Segundo o Serviço de Atendimento Móvel de Urgência (Samu), a vítima apresentava quatro perfurações provocadas por arma branca e já estava em rigidez cadavérica quando foi encontrada. Apesar de a perícia apontar que os ferimentos podem ser compatíveis com autolesão, as autoridades afirmam que nenhuma hipótese foi descartada.
Corpo foi encontrado pelo responsável pelo centro
De acordo com o Boletim de Ocorrência (BO), o responsável pelo centro de umbanda, um homem de 77 anos, informou à Polícia Militar que encontrou a mulher caída no imóvel, segurando uma faca.
A perícia técnica foi acionada e realizou os primeiros levantamentos no local. Conforme a análise inicial, as lesões podem ser compatíveis com autolesão, mas apenas a investigação poderá confirmar as circunstâncias da morte.
Em nota, a Polícia Civil informou que o caso foi encaminhado à Delegacia Especializada de Homicídios de Juiz de Fora.
Segundo a delegada Camila Miller, responsável pelas investigações, todas as linhas investigativas permanecem abertas.
Vítima morava no imóvel
O responsável pelo centro afirmou aos policiais que acolheu a mulher há cerca de dois meses, a pedido de um integrante da instituição, permitindo que ela permanecesse em um quarto localizado no espaço onde ocorrem as cerimônias religiosas.
Entretanto, um documento do Centro de Referência de Assistência Social (CRAS), citado no boletim de ocorrência, apresenta uma informação diferente. Segundo o registro, a mulher residia no local havia aproximadamente nove meses.
A divergência faz parte do material que será analisado pela Polícia Civil durante a investigação.
CRAS registrou relatos de medo e possível violação de direitos
Ainda conforme o documento do CRAS, a vítima relatou que não suportava a pressão exercida pelo responsável pelo imóvel.
Ela afirmou sentir medo e intimidação, além de informar que havia interrompido o tratamento para ansiedade, depressão e transtorno bipolar após receber orientação de que os sintomas teriam origem espiritual.
O documento também registra que ela dizia ser frequentemente pressionada a entregar dinheiro ao homem.
A Prefeitura de Juiz de Fora informou que a mulher era acompanhada pela rede socioassistencial do município.
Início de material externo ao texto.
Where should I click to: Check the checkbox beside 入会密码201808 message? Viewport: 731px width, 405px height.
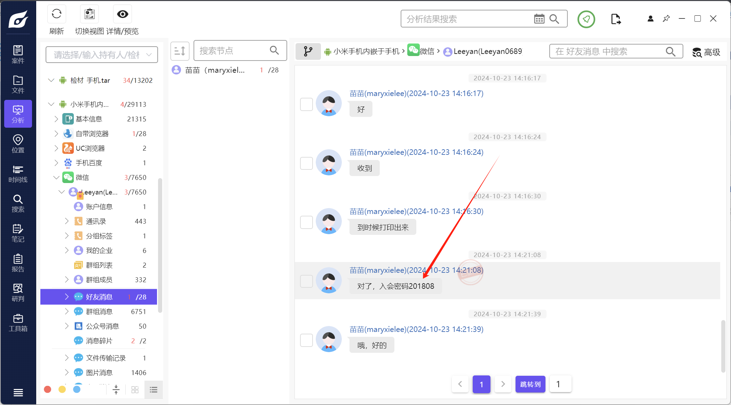click(306, 281)
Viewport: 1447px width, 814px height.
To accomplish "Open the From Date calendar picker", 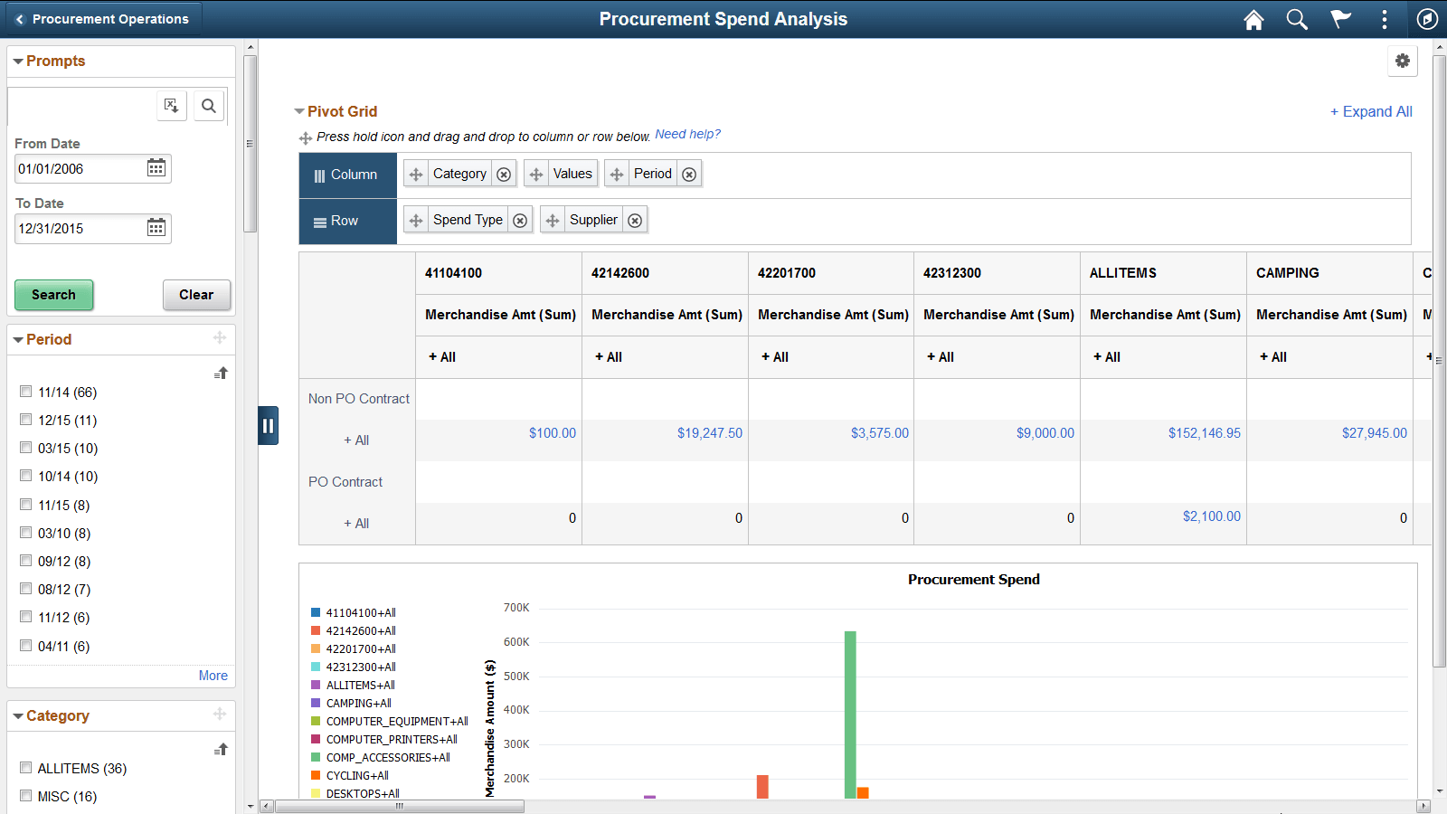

No atendimento mais recente, ela relatou uma possível situação de violação de direitos e foi orientada a procurar a Casa da Mulher.
Segundo o município, porém, não há registro de que ela tenha buscado atendimento na unidade.
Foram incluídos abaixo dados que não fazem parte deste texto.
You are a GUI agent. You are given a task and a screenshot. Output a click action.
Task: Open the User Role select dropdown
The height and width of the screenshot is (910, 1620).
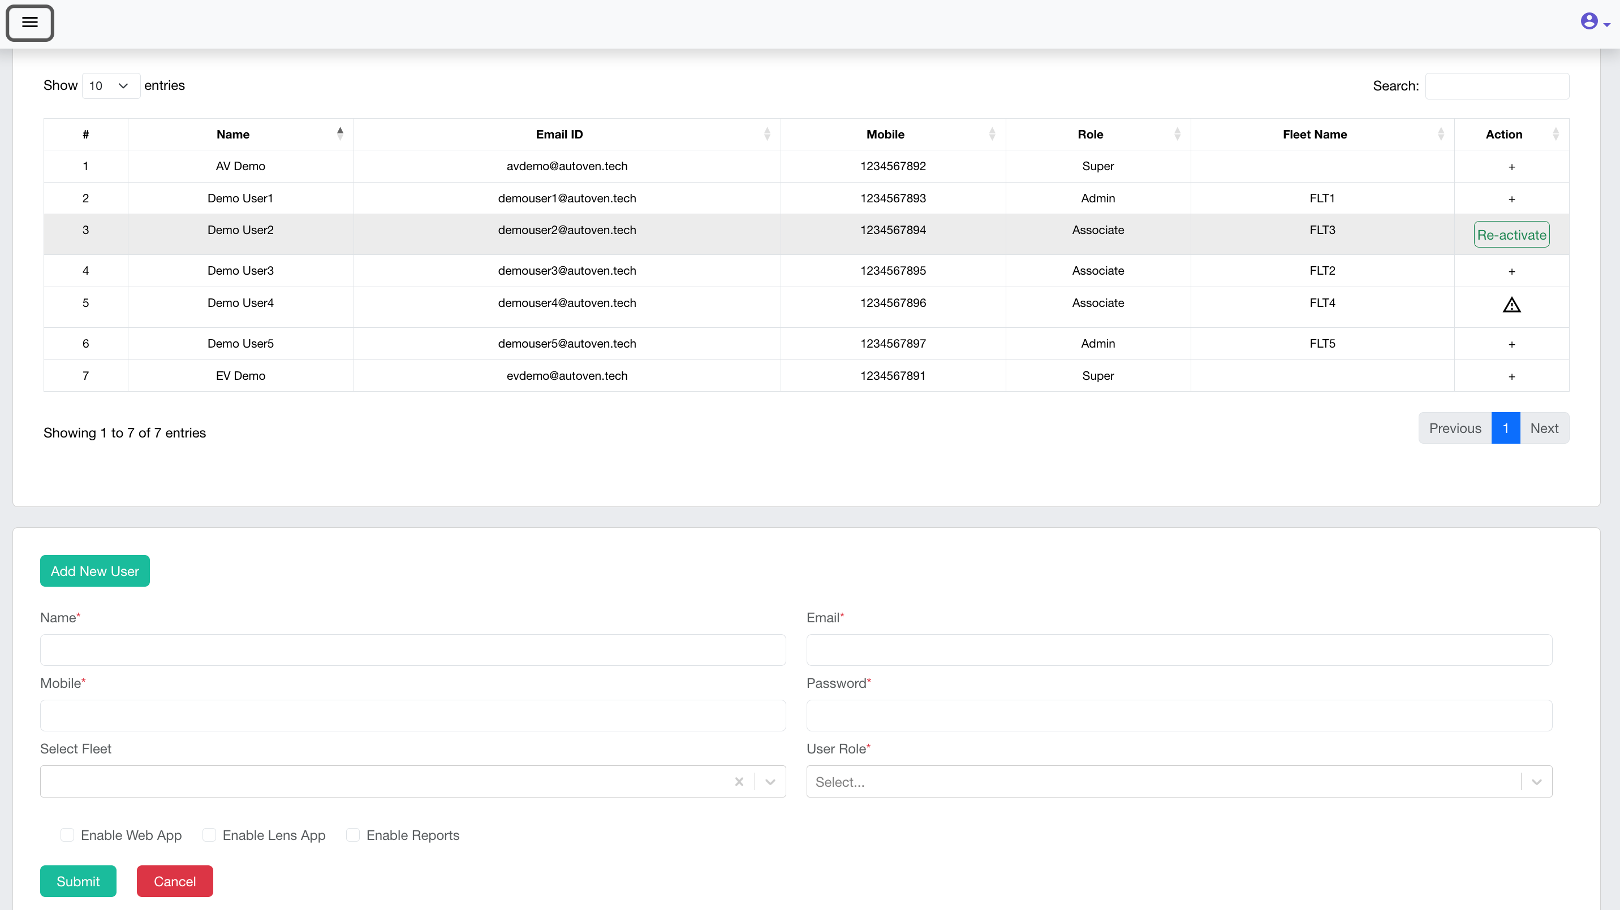(x=1536, y=781)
Responsável foi autuado por maus-tratos a animais
Durante os trabalhos periciais, equipes encontraram três galos confinados em gaiolas pequenas, sem água e alimentação adequada, além de uma galinha morta no imóvel.
Diante da situação, o responsável pelo centro foi autuado por maus-tratos a animais.
Ele assinou um Termo Circunstanciado de Ocorrência (TCO), comprometeu-se a comparecer ao Juizado Especial Criminal e foi liberado.
Enquanto isso, a Polícia Civil segue investigando o caso para esclarecer as circunstâncias da morte da mulher e verificar se houve a participação de terceiros.